Good use of differentiation is vital in a curriculum for the more able. Two texts are particularly useful here:

‘Differentiation: a Practical Handbook of Classroom Strategies’, Chris Dickinson and Julie Wright (NCET, 1993)

‘Effective Learning Activities’, Chris Dickinson (Network Educational Press, 1996).

Differentiation techniques are vital for able students in any education system.

Differentiation by outcome or response

This is perhaps the most widely used of all forms of differentiation. The same material or stimulus is used for all students or, alternatively, the same tasks are set for everybody in the group. Differentiation is achieved by individuals answering at their own levels of ability so that very different outcomes result from the same task or piece of work.

This method works best where the tasks are open‑ended, so that students have the chance to make something of their personal responses. A major advantage of this form of differentiation is that students do not have to be grouped first.

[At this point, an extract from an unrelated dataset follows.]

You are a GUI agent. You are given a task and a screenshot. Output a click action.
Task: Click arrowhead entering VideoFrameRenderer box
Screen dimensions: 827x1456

However, be aware that some inspectors are a little uneasy if the process is used too much and especially where the tasks are not sufficiently open‑ended. This is because it is possible that the teacher has not thought through what he or she is doing and is simply setting the same task without a strategy behind it.

Differentiation by resource or text

This method is based upon the fact that some students are capable of working with more advanced resources than others. Students may be answering the same basic question, but using differing levels of materials upon which to base their answers. Easier texts have less prose and more illustrations, are less dense and use restricted vocabulary and concepts. For the more able, the vocabulary should be more advanced and the ideas expressed in more complex ways.

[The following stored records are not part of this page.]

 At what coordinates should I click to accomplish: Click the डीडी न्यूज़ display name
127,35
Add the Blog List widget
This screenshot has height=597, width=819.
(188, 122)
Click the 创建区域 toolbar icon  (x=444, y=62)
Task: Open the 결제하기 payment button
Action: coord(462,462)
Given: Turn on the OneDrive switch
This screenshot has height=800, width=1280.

In history and geography, for instance, one can visualize a range of texts on the same basic information. In modern foreign languages, too, some students could be presented with much more detailed and complex materials.

Because of major differences in the ways in which students can work, we need to provide a wide variety of resources.

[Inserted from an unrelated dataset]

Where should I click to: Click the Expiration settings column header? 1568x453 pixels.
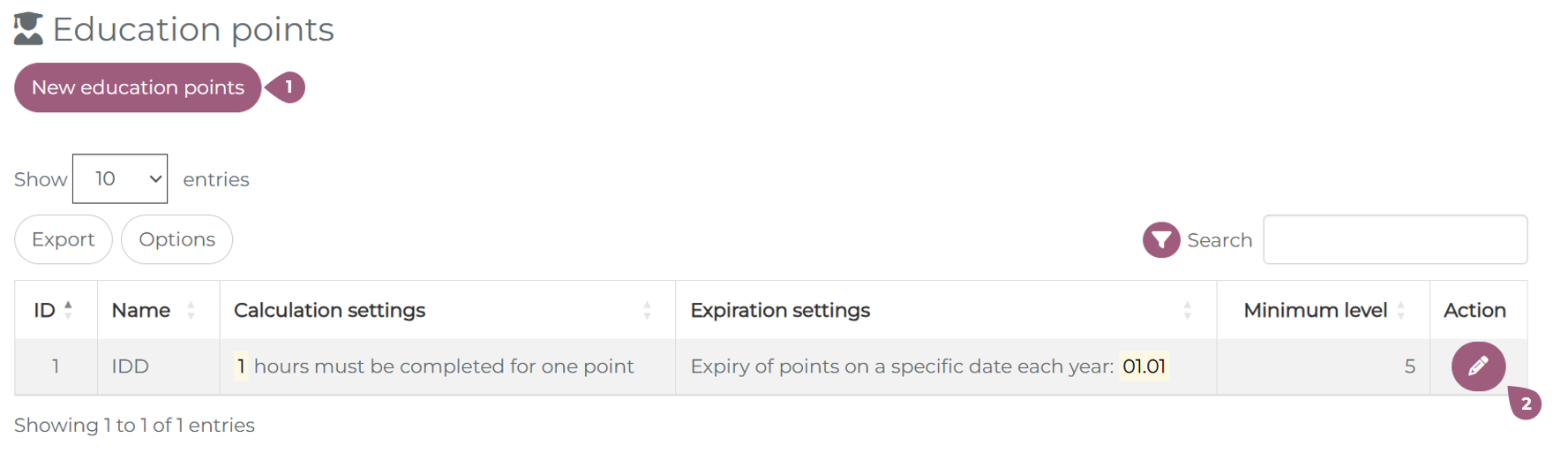780,310
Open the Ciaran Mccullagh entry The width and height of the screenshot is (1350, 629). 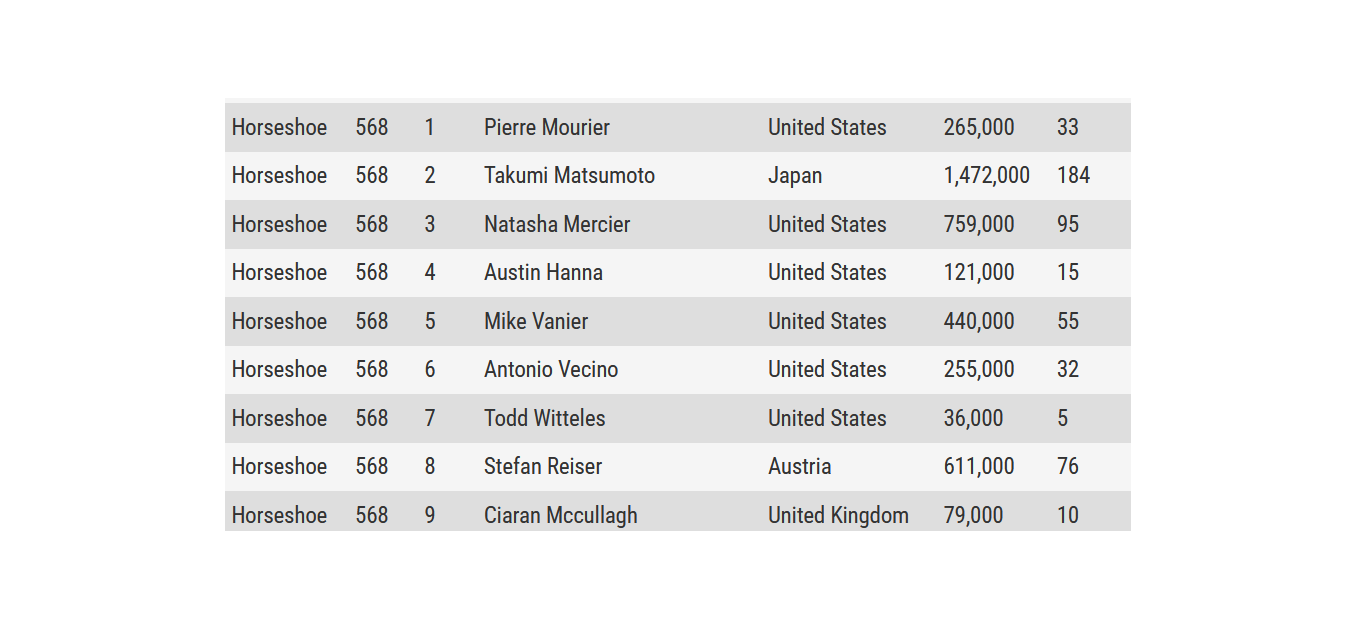coord(561,515)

In ‘Effective Learning Activities’, Chris Dickinson advocates the tasks. This provides a flexibility that facilitates differentiation by resource.

Differentiation by task

Here a variety of tasks are provided that cover the main content area, in provide for the range of individual students in the group. One particular consideration is the starting point. More able students could start ‘further along the road’. Another important factor is the number of steps to be followed. The less able the smaller the incremental steps need to be. The more able the student the bigger the gaps can be and therefore the fewer steps that need to be incorporated into the planning.

One technique is to have different cards, worksheets or exercises for different students. Some teachers worry about the social implications of handing different paper out to different students. It is perhaps worth reflecting that much more harm can be done by fazing students with material that is beyond them, or by frustrating or boring the more able by not giving them sufficient challenge.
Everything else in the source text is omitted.